- [To do]: The material below contains a line with "par (160, 2057)" and a line with "vulvodinie (132, 500)". Copy exactly those two lines and all lines between them.

- [Source material]:
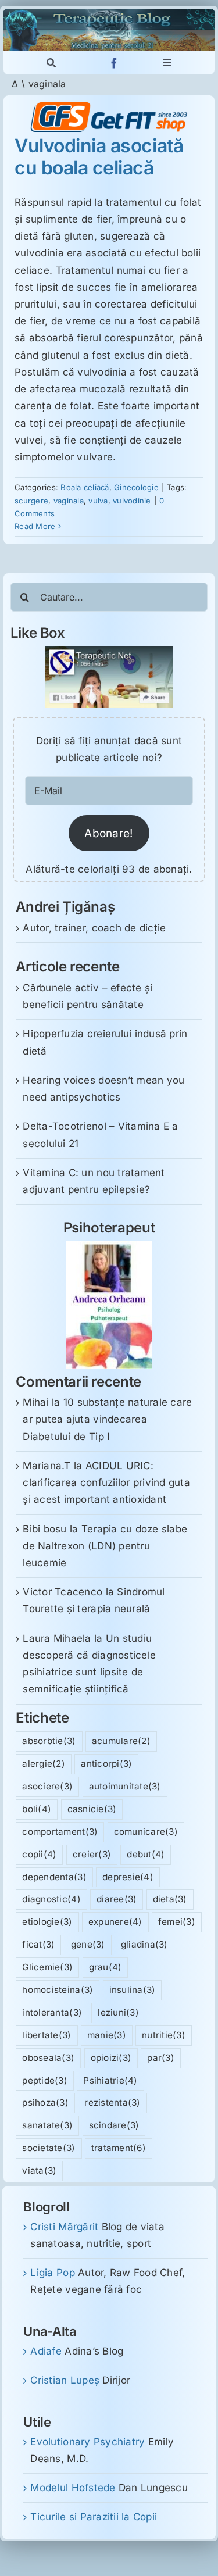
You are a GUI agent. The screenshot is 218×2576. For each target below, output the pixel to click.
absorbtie (49, 1740)
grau (105, 1967)
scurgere (31, 500)
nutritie (163, 2035)
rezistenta (112, 2102)
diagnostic (51, 1899)
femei (176, 1921)
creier (92, 1854)
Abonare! (108, 833)
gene (88, 1944)
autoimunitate (125, 1786)
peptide (44, 2080)
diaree (117, 1899)
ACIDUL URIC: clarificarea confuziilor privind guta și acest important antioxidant (106, 1482)
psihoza (45, 2102)
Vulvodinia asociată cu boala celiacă (99, 156)
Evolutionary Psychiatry (87, 2442)
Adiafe (46, 2351)
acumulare (121, 1740)
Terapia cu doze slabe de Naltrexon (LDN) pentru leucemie (105, 1546)
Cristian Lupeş (64, 2380)
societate (48, 2147)
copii (39, 1854)
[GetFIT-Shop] (108, 107)
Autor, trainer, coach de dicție (94, 928)
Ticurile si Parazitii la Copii (93, 2517)
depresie (127, 1876)
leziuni (118, 2012)
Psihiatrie (110, 2080)
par (160, 2057)
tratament (118, 2147)
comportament (60, 1831)
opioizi (111, 2057)
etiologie (47, 1921)
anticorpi (106, 1763)
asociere (47, 1786)
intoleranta (52, 2012)
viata (39, 2170)
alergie (43, 1763)
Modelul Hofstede (72, 2487)
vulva (98, 500)
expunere (115, 1921)
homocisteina (57, 1989)
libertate (46, 2035)
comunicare (146, 1831)
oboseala (48, 2057)
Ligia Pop (52, 2272)
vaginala (68, 500)
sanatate (47, 2125)
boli (36, 1808)
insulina (132, 1989)
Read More (35, 526)
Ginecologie (136, 487)
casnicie (92, 1808)
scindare (114, 2125)
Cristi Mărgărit (64, 2226)
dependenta (54, 1876)
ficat (38, 1944)
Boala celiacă (84, 487)
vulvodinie (132, 500)
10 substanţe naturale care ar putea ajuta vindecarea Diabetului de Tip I (107, 1419)
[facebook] (114, 63)
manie (106, 2035)
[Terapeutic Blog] (109, 13)
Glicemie (47, 1967)
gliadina (144, 1944)
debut (146, 1854)
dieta (170, 1899)
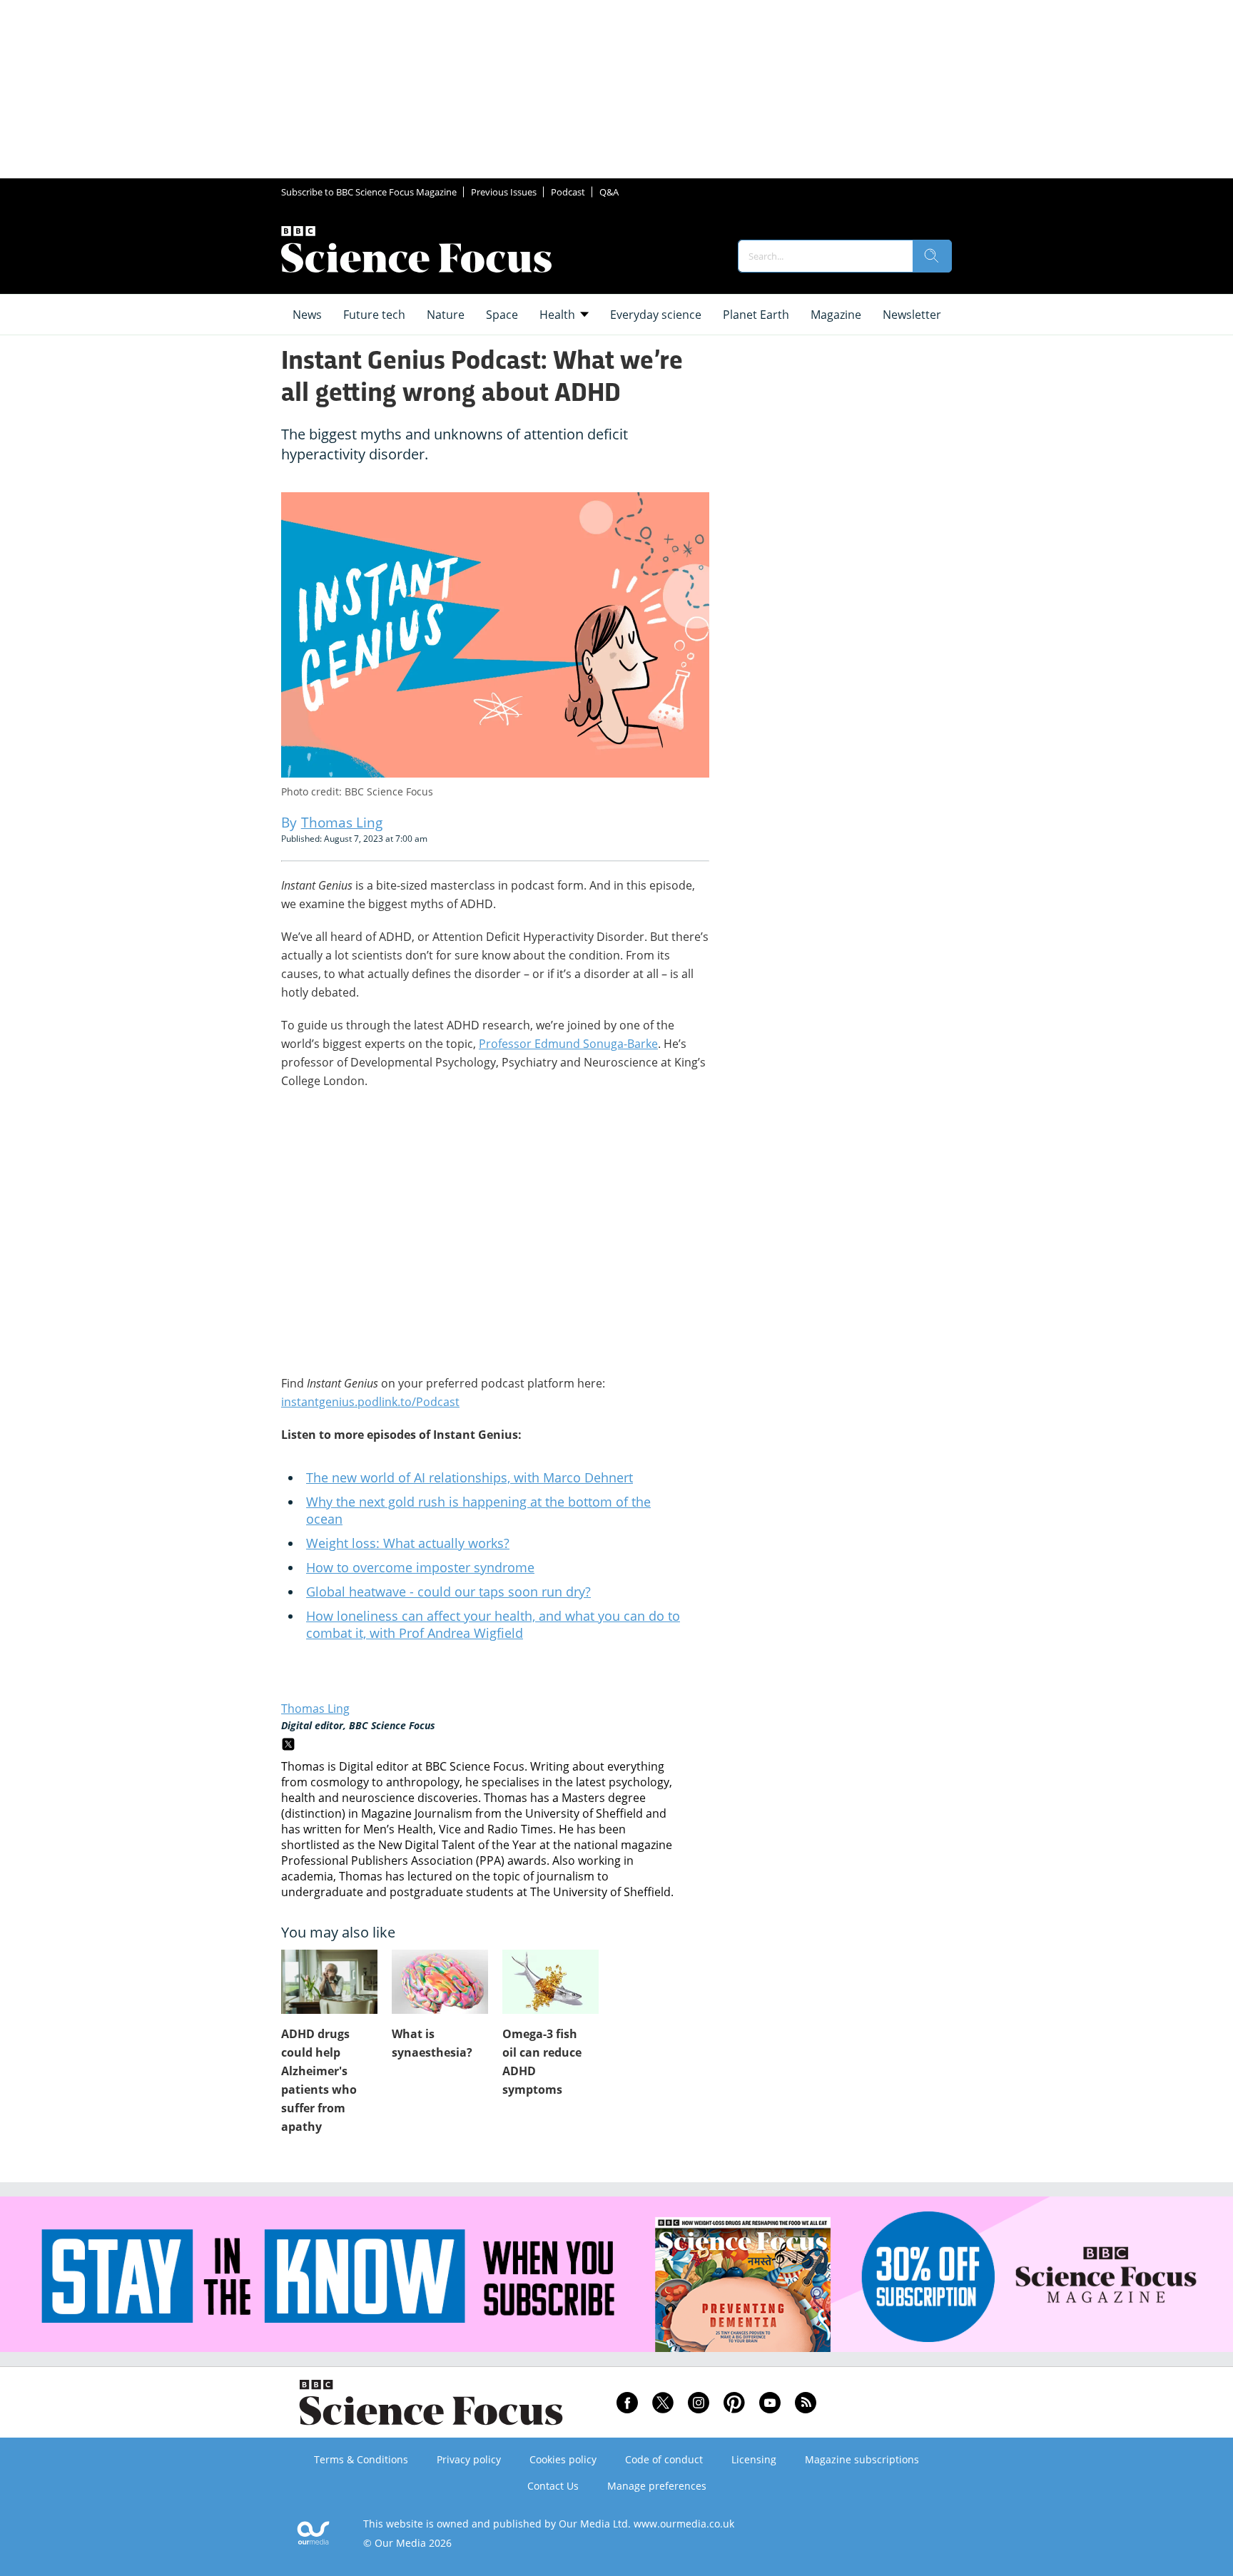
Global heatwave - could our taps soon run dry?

- [Output below]:
par (160, 2057)
tratament (118, 2147)
comportament (60, 1831)
opioizi (111, 2057)
etiologie (47, 1921)
anticorpi (106, 1763)
asociere (47, 1786)
intoleranta (52, 2012)
viata (39, 2170)
alergie (43, 1763)
Modelul Hofstede (72, 2487)
vulva (98, 500)
expunere (115, 1921)
homocisteina (57, 1989)
libertate (46, 2035)
comunicare (146, 1831)
oboseala (48, 2057)
Ligia Pop (52, 2272)
vaginala (68, 500)
sanatate (47, 2125)
boli (36, 1808)
insulina (132, 1989)
Read More (35, 526)
Ginecologie (136, 487)
casnicie (92, 1808)
scindare (114, 2125)
Cristi Mărgărit (64, 2226)
dependenta (54, 1876)
ficat (38, 1944)
Boala celiacă (84, 487)
vulvodinie (132, 500)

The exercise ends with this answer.